D’altronde il calo di fatturato dell’industria rilevato dall’Istat – i cui dati riporto alla fine del post perché sia chiara la gravità della situazione – si verifica in presenza di tre condizioni che dovrebbero invece gonfiare le vele della produzione: basso costo del petrolio, straordinario calo dell’Euro e mettiamoci pure il quantitative easing i cui effetti avrebbero dovuto fare meraviglie, secondo la narrazione europeista. Dunque il tonfo è avvenuto proprio nelle condizioni ideali o considerate tali per una ripresa, il che annuncia tempi molto bui, nonostante lo scoperto tentativo di infondere l’ottimismo con previsioni fatte solo nella speranza di un loro auto avverarsi.

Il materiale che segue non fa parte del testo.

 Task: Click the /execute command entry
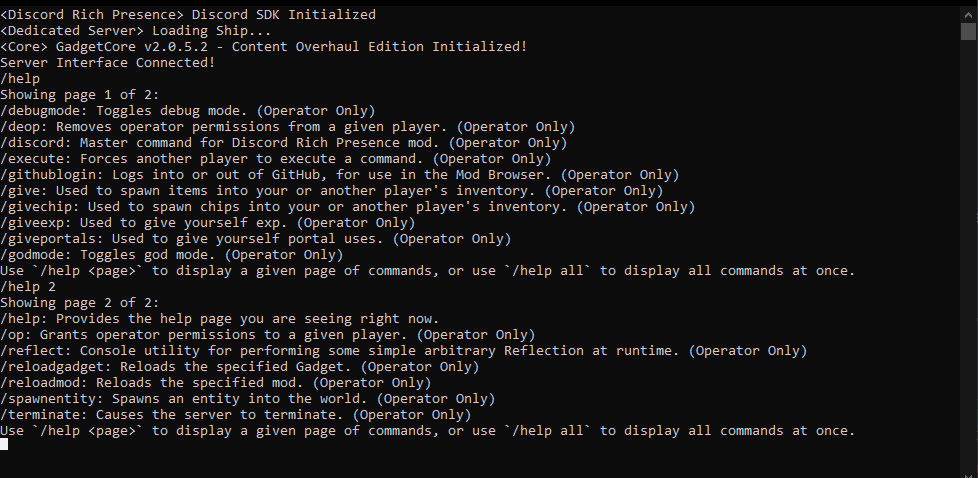coord(276,159)
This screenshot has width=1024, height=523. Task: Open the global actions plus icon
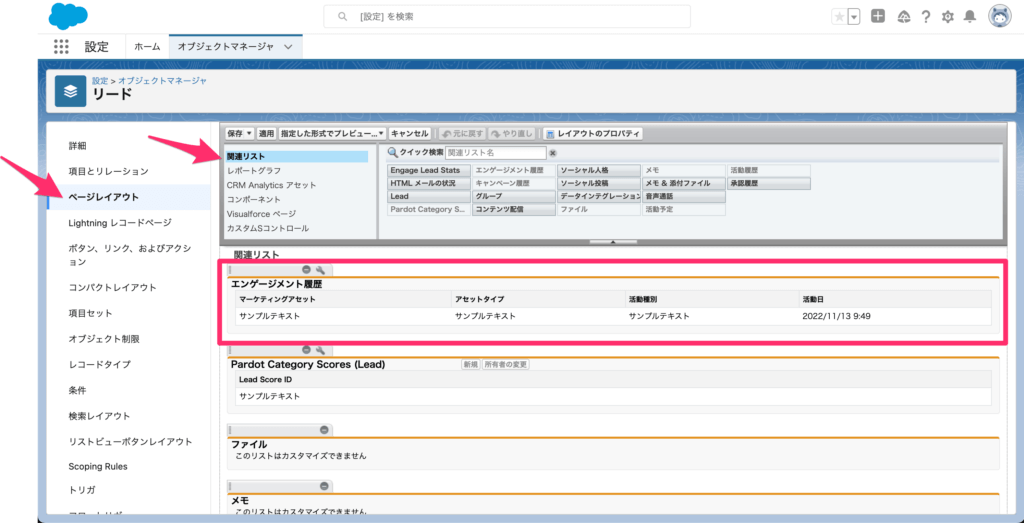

Il quadro complessivo, oltre che la situazione mondiale, rendono piuttosto improbabile la pervicace illusione in una ripresa impossibile in queste condizioni e alla luce dei principi del liberismo finanziario: all’ottimismo irragionevole, dopo otto anni di crisi, non può più essere attribuita la buona fede e fa trasparire obiettivi politici manifesti, innanzitutto quello di imbrigliare, attraverso la somministrazione continuata di illusioni, il malcontento e l’opposizione sociale fino a quando sarà completato il passaggio dalla democrazia all’oligarchia. Insomma non si può più pensare come ai tempi di Monti di essere di fronte a guasti tecnici cui si spera che qualche pilota possa rimediare, ma alla precisa volontà dei piloti stessi di dirottare il Paese anche a costo di farlo schiantare. Questo naturalmente con la complicità, anzi la direzione, della torre di controllo europea e della compagnia aerea che tende a coprire la qualità di chi ha messo ai comandi.
Nota Istat
A gennaio 2015 il fatturato dell’industria, al netto della stagionalità, diminuisce dell’1,6% rispetto a dicembre, registrando flessioni dello 0,9% sul mercato interno e del 3,1% su quello estero.

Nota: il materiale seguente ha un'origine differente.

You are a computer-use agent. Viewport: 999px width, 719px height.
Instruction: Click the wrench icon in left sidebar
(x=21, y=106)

Nella media degli ultimi tre mesi, l’indice complessivo diminuisce dello 0,1% rispetto ai tre mesi precedenti (-0,6% per il fatturato interno e +1,0% per quello estero).
Corretto per gli effetti di calendario (i giorni lavorativi sono stati 20 contro i 21 di gennaio 2014), il fatturato totale diminuisce in termini tendenziali del 2,5%, con cali del 3,7% sul mercato interno e dello 0,3% su quello estero.
Gli indici destagionalizzati del fatturato segnano un incremento congiunturale per i beni intermedi (+0,3%), mentre registrano variazioni negative per l’energia (-13,6%), per i beni strumentali (-2,2%) e per i beni di consumo (-0,4%).
L’indice grezzo del fatturato cala, in termini tendenziali, del 5,6%: il contributo più ampio a tale flessione viene dalla componente interna dell’energia.
Per il fatturato l’incremento tendenziale più rilevante si registra nella fabbricazione di mezzi di trasporto (+10,1%), mentre la maggiore diminuzione riguarda la fabbricazione di coke e prodotti petroliferi raffinati (-27,0%).
Per gli ordinativi totali, si registra una diminuzione congiunturale del 3,6%, sintesi di un aumento dello 0,7% degli ordinativi interni e un calo del 9,0% di quelli esteri.
Nel confronto con il mese di gennaio 2014, l’indice grezzo degli ordinativi segna una variazione negativa del 5,5%. L’incremento più rilevante si registra per i prodotti farmaceutici di base e preparati farmaceutici (+3,0%), mentre la flessione maggiore si osserva nella fabbricazione di mezzi di trasporto (-9,2%).